## TESTO ESTRATTO
◇ ◇ ◇
E invece, nel primo caso, è
perfettamente “naturale” anche la furia degli elementi quando castigano
l’arroganza umana e rivelano la nostra piccolezza: il terremoto che rade
al suolo costruzioni di ogni tipo; l’inondazione che sommerge, travolge
e trascina quanto incontra sulla sua strada; il fulmine che stermina
greggi di pecore, colpisce un gitante che non trova riparo, o abbatte un
aereo con i suoi passeggeri; la tromba marina che frantuma le barche
contro la scogliera; il tornado che risucchia nel suo vortice anche vite
umane.
Nella nostra mente ciò che viene
definito “naturale” ha una doppia valenza: è desiderabile, quasi fosse
un prodotto dell’Eden perduto, ma in esso percepiamo anche, con la sua
innocente bellezza, o con la cocente umiliazione che infligge ad alcuni
nostri progetti, una specie di rimprovero rivolto all’artificio umano.
E la stessa cosa accade anche nella
parte alimentare in cui facciamo finta di dimenticare che il terreno da
cui i vegetali assorbono il nutrimento è comunque l’indiretto frutto
delle nostre attività, che piante e animali in ogni caso metabolizzano
la stessa aria che entra nei nostri polmoni, che spesso la cosiddetta
“naturalità” si applica soltanto all’ultima fase della preparazione.
Ricordo un’etichetta su della carne e in cui si assicurava che
all’animale a cui prima apparteneva «non sono stati dati antibiotici
negli ultimi sei mesi». Naturalità a tempo parziale, insomma.
◇ ◇ ◇
## ESTRATTO DATI
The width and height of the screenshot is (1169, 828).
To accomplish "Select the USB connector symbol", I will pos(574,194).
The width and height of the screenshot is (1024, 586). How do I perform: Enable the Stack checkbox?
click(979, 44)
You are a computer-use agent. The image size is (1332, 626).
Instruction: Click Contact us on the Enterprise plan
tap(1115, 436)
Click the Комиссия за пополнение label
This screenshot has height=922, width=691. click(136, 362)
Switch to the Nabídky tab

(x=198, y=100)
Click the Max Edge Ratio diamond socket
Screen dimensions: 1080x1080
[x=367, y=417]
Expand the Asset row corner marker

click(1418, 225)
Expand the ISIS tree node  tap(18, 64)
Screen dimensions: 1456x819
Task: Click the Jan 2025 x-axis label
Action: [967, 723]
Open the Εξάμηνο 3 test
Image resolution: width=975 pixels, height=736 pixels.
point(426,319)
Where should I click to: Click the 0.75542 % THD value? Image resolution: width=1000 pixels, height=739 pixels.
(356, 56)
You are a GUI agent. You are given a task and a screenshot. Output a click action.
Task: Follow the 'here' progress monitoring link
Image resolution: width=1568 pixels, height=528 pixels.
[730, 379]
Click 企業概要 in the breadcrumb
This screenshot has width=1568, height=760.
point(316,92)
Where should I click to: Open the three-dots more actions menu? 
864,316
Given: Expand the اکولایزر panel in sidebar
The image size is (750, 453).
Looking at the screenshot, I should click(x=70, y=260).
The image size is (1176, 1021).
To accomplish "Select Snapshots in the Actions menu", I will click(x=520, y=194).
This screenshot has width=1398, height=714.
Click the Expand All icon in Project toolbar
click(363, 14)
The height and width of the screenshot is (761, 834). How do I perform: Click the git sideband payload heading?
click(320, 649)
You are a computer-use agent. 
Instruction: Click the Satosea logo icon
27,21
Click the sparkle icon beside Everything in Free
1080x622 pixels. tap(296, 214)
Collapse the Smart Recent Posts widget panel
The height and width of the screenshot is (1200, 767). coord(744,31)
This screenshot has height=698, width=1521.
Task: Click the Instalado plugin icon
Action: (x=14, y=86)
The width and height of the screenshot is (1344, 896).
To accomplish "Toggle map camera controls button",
◇ ◇ ◇
## OBIETTIVO DEL COMPITO
Riassumi il testo estratto in due frasi.

## SOLUZIONE
Anche la furia degli elementi che castiga l'arroganza umana, come terremoti, inondazioni, fulmini e tornado, è considerata "naturale", e il "naturale" ha per noi una doppia valenza: è desiderabile, ma contiene anche una specie di rimprovero all'artificio umano. Lo stesso accade nell'alimentazione, dove si finge di dimenticare che il terreno è frutto indiretto delle attività umane e che la "naturalità" riguarda spesso solo l'ultima fase della preparazione, come mostra un'etichetta su della carne che garantiva l'assenza di antibiotici negli ultimi sei mesi.